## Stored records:
· · · ·

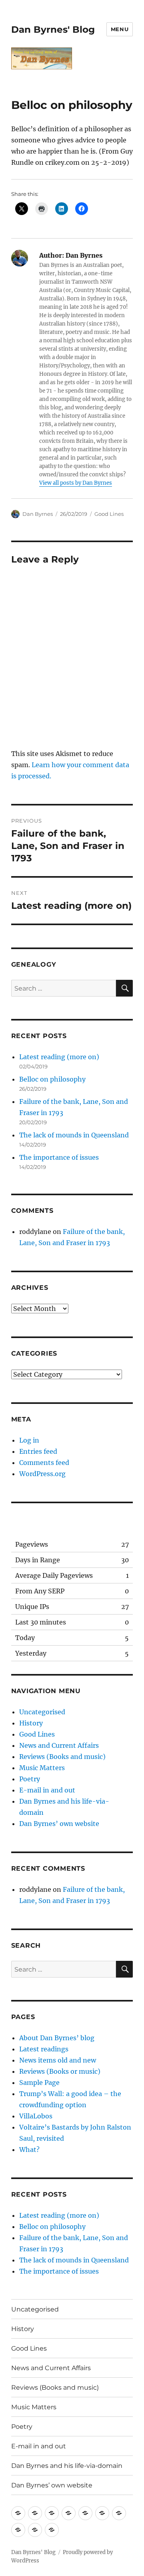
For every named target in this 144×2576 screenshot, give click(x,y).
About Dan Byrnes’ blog (56, 2038)
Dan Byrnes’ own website (59, 1824)
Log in (29, 1440)
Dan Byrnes (37, 514)
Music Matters (42, 1768)
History (31, 1723)
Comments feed (44, 1463)
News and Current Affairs (59, 1745)
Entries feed (38, 1451)
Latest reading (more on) (59, 1057)
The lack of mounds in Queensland (74, 1135)
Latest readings (43, 2049)
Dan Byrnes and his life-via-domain (66, 2465)
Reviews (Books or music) (59, 2071)
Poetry (29, 1779)
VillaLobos (35, 2116)
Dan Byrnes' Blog (53, 29)
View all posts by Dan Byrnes (75, 483)
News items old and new (57, 2060)
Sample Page (39, 2082)
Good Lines (109, 514)
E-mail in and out (47, 1790)
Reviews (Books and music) (62, 1757)
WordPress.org (42, 1474)
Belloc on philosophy (52, 1079)
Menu (119, 29)
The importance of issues (59, 1157)
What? (29, 2150)
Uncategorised (42, 1712)
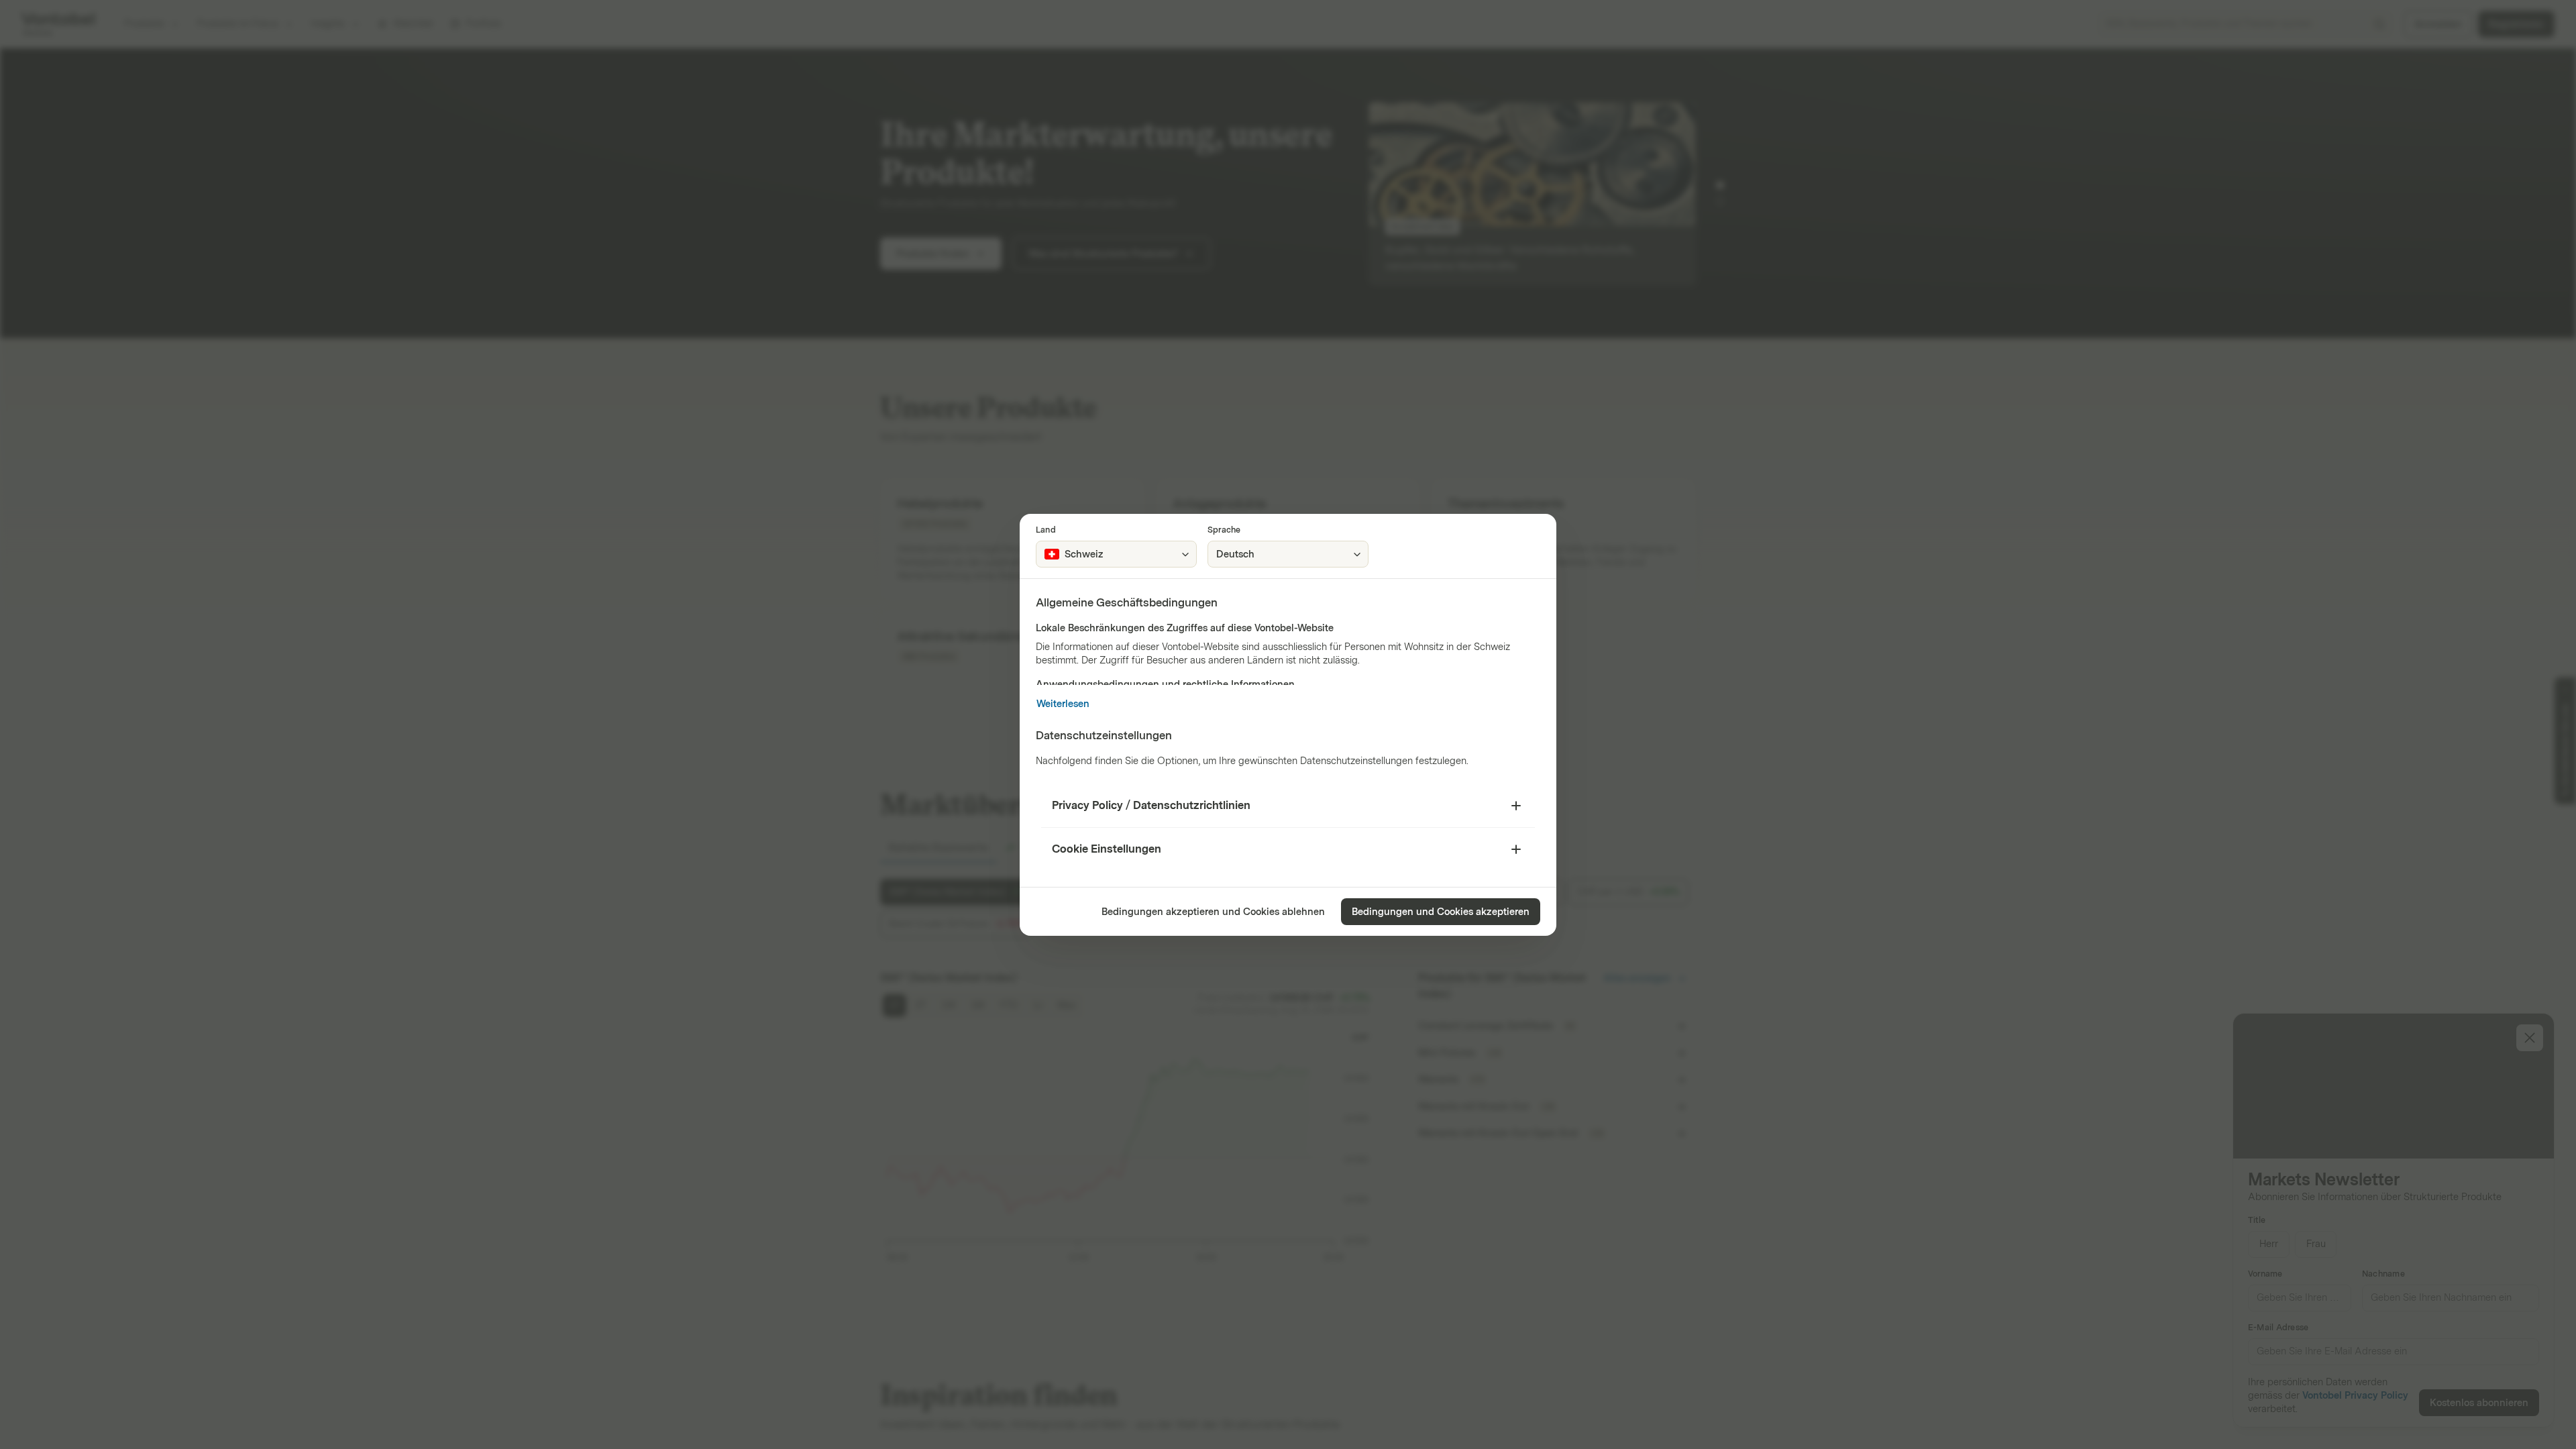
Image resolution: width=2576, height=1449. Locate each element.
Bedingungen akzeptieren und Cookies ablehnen (1213, 912)
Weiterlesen (1062, 704)
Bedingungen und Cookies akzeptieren (1440, 912)
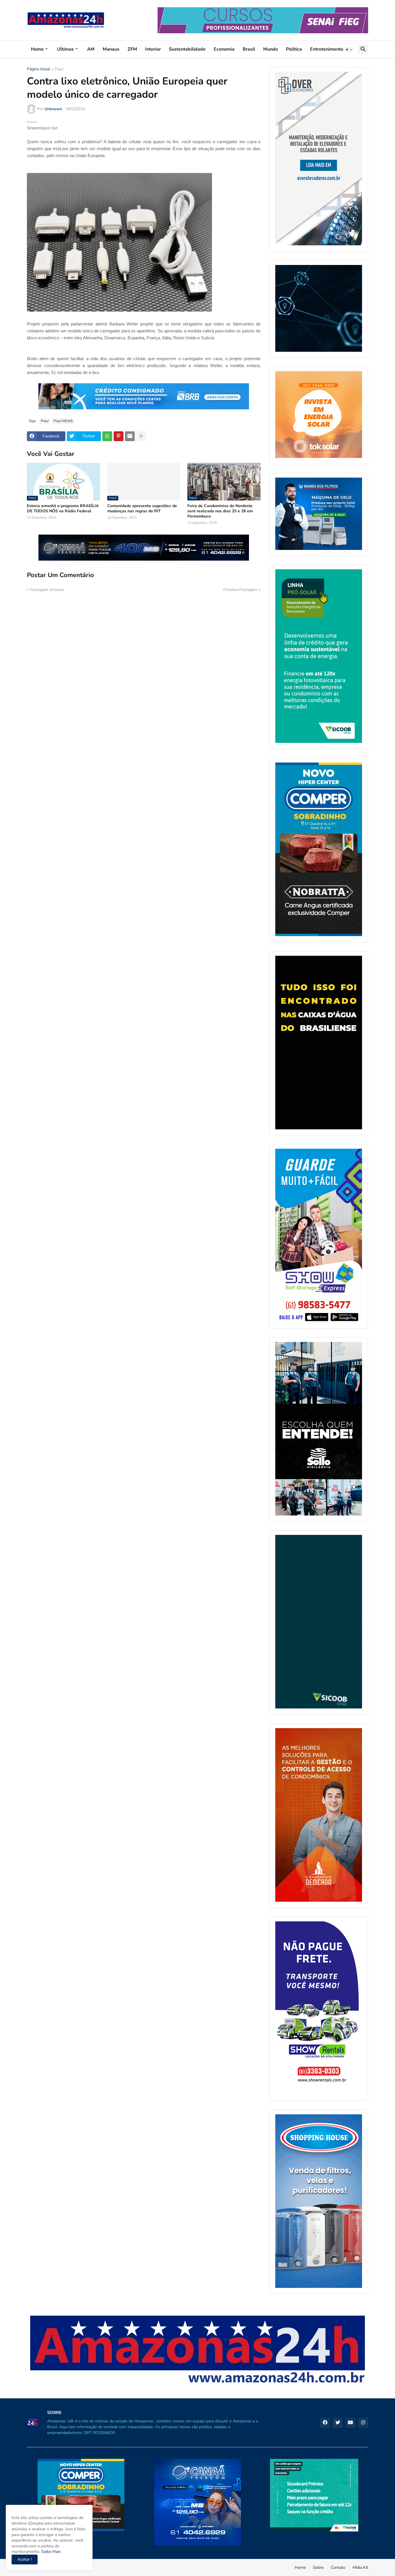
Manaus (111, 49)
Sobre (318, 2567)
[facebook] (325, 2423)
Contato (338, 2567)
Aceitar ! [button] (24, 2559)
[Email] (130, 436)
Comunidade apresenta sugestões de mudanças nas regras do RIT (142, 508)
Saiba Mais (50, 2551)
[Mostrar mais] (141, 436)
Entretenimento (326, 49)
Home (37, 49)
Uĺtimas (65, 49)
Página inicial (38, 69)
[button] (349, 49)
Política (294, 49)
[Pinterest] (118, 436)
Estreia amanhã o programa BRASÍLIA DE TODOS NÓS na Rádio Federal (63, 508)
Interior (153, 49)
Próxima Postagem (240, 589)
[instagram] (363, 2423)
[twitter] (338, 2423)
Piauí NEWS (63, 421)
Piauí (59, 69)
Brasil (249, 49)
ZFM (132, 49)
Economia (224, 49)
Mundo (270, 49)
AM (91, 49)
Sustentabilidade (187, 49)
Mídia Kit (360, 2567)
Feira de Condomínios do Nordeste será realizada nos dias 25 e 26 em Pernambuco (220, 511)
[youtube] (350, 2423)
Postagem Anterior (47, 589)
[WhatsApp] (107, 436)
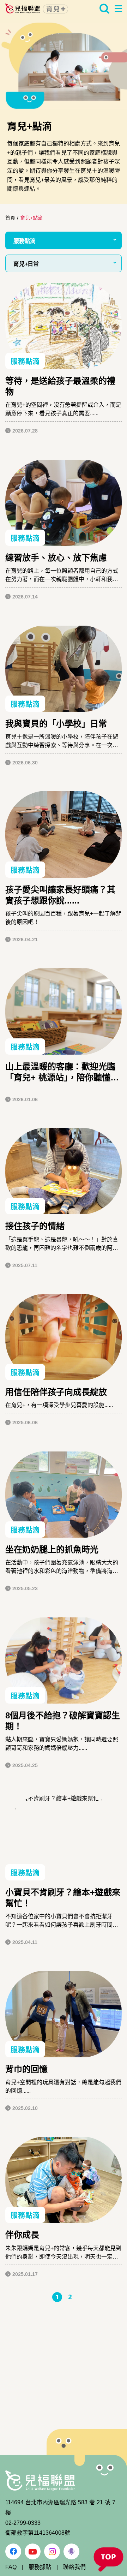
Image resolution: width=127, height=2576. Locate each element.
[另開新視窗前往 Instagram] (52, 2551)
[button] (108, 2559)
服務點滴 (24, 241)
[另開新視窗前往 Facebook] (13, 2551)
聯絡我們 (74, 2567)
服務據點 (40, 2567)
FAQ (11, 2567)
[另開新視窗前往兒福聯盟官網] (40, 2480)
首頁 (10, 218)
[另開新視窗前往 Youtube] (33, 2551)
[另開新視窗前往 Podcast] (71, 2551)
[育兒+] (36, 8)
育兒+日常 (26, 264)
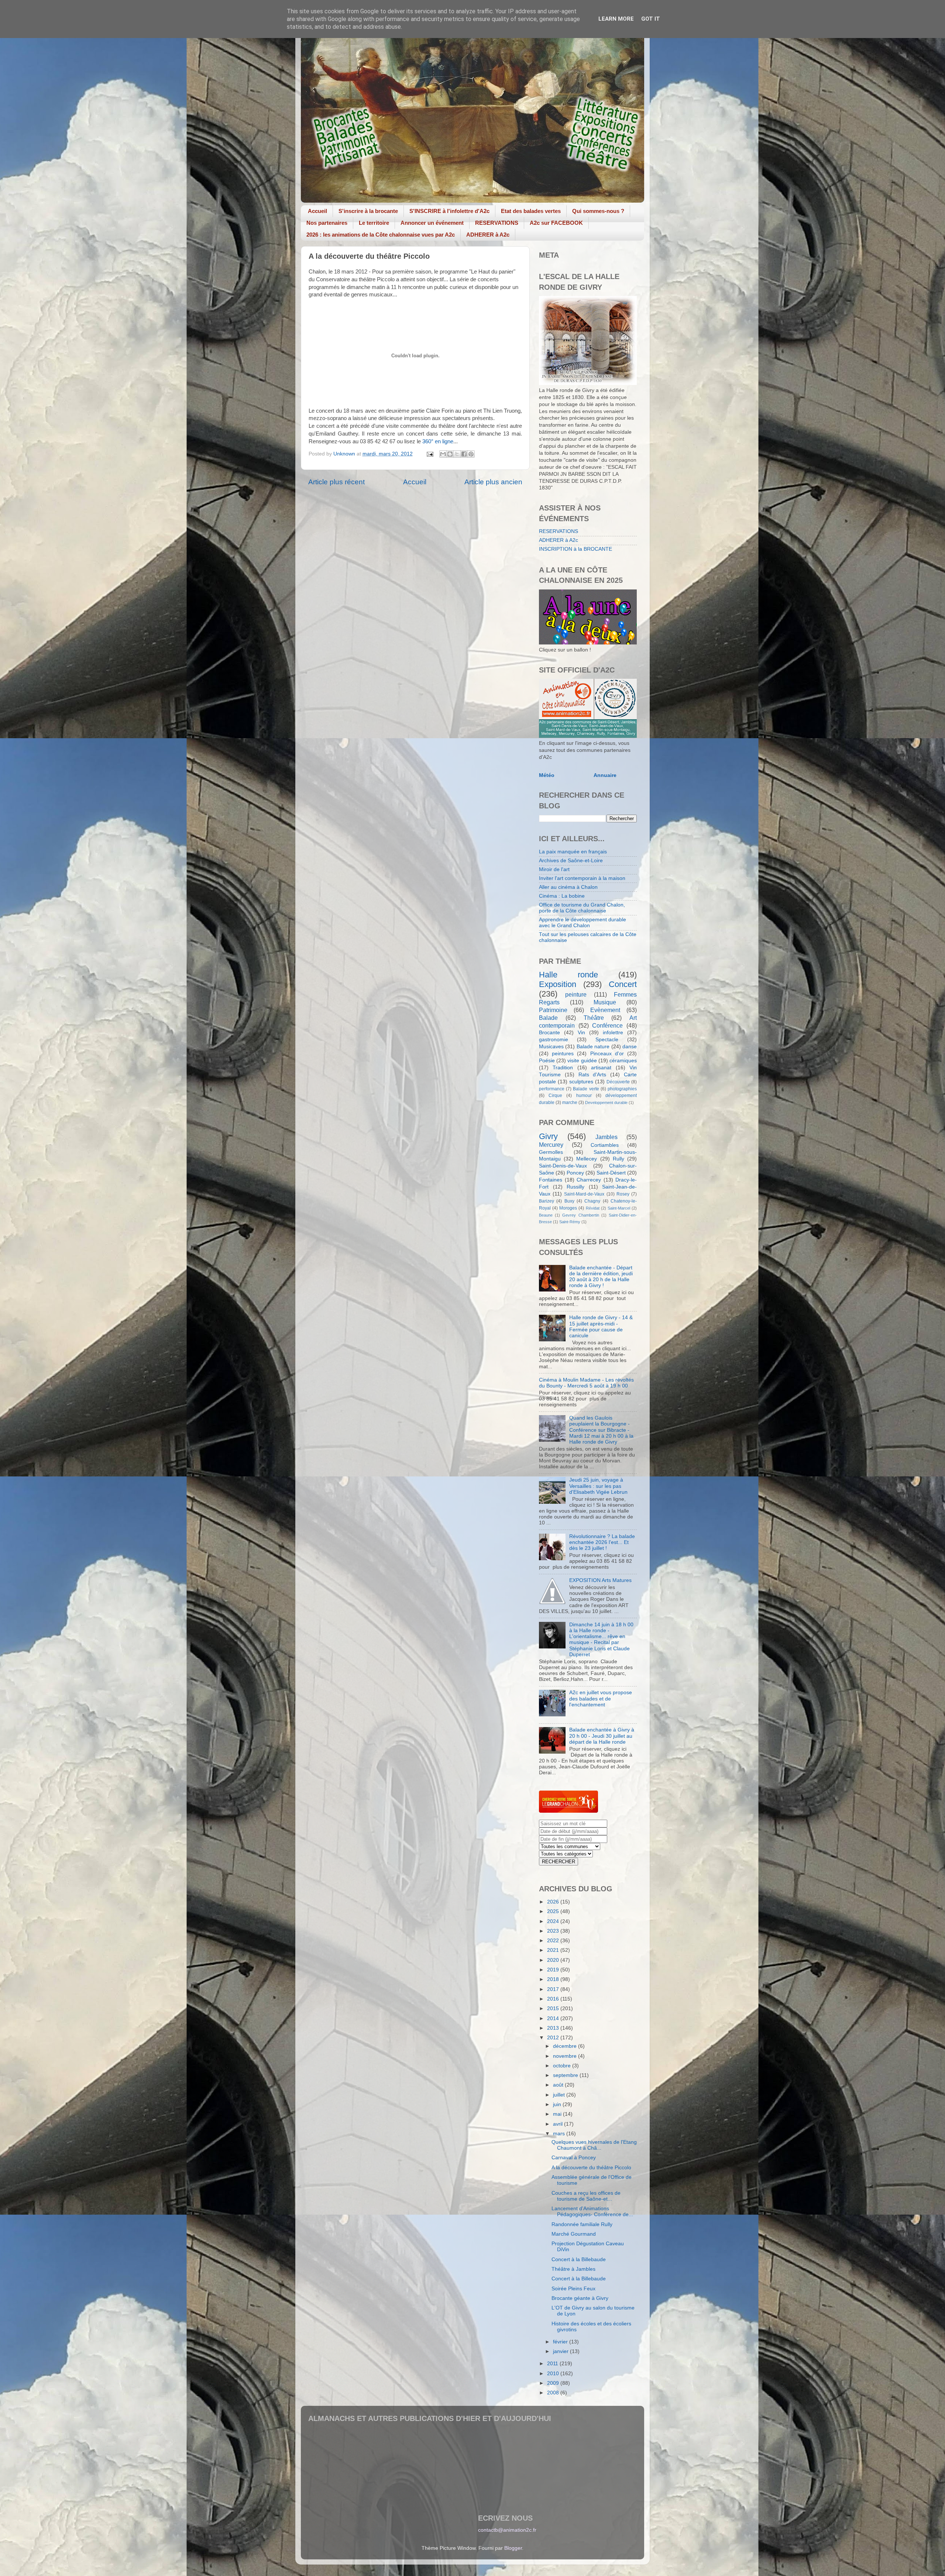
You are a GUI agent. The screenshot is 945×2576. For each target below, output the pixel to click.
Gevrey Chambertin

· · · ·

## WORK ITEM:
Return exactly the lines above, from the one with "Latest reading (more on) (59, 1057)" up to and including the one with "育兒+日常 (26, 264)", and include no pictures.

## SOLUTION TO THE PROBLEM:
Latest reading (more on) (59, 1057)
The lack of mounds in Queensland (74, 1135)
Latest readings (43, 2049)
Dan Byrnes and his life-via-domain (66, 2465)
Reviews (Books or music) (59, 2071)
Poetry (29, 1779)
VillaLobos (35, 2116)
Dan Byrnes' Blog (53, 29)
View all posts by Dan Byrnes (75, 483)
News items old and new (57, 2060)
Sample Page (39, 2082)
Good Lines (109, 514)
E-mail in and out (47, 1790)
Reviews (Books and music) (62, 1757)
WordPress.org (42, 1474)
Belloc on philosophy (52, 1079)
Menu (119, 29)
The importance of issues (59, 1157)
What? (29, 2150)
Uncategorised (42, 1712)
Image resolution: width=2576, height=1449. Locate each element.
Bedingungen akzeptieren und Cookies ablehnen (1213, 912)
Weiterlesen (1062, 704)
Bedingungen und Cookies akzeptieren (1440, 912)
Manaus (111, 49)
Sobre (318, 2567)
[facebook] (325, 2423)
Contato (338, 2567)
Aceitar ! [button] (24, 2559)
[Email] (130, 436)
Comunidade apresenta sugestões de mudanças nas regras do RIT (142, 508)
Saiba Mais (50, 2551)
[Mostrar mais] (141, 436)
Entretenimento (326, 49)
Home (37, 49)
Uĺtimas (65, 49)
Página inicial (38, 69)
[button] (349, 49)
Política (294, 49)
[Pinterest] (118, 436)
Estreia amanhã o programa BRASÍLIA DE TODOS NÓS na Rádio Federal (63, 508)
Interior (153, 49)
Próxima Postagem (240, 589)
[instagram] (363, 2423)
[twitter] (338, 2423)
Piauí NEWS (63, 421)
Piauí (59, 69)
Brasil (249, 49)
ZFM (132, 49)
Economia (224, 49)
Mundo (270, 49)
AM (91, 49)
Sustentabilidade (187, 49)
Mídia Kit (360, 2567)
Feira de Condomínios do Nordeste será realizada nos dias 25 e 26 em Pernambuco (220, 511)
[youtube] (350, 2423)
Postagem Anterior (47, 589)
[WhatsApp] (107, 436)
Image resolution: width=127, height=2576. Locate each element.
[另開新視窗前往 Instagram] (52, 2551)
[button] (108, 2559)
服務點滴 (24, 241)
[另開新視窗前往 Facebook] (13, 2551)
聯絡我們 (74, 2567)
服務據點 (40, 2567)
FAQ (11, 2567)
[另開新視窗前往兒福聯盟官網] (40, 2480)
首頁 (10, 218)
[另開新視窗前往 Youtube] (33, 2551)
[另開新視窗前往 Podcast] (71, 2551)
[育兒+] (36, 8)
育兒+日常 (26, 264)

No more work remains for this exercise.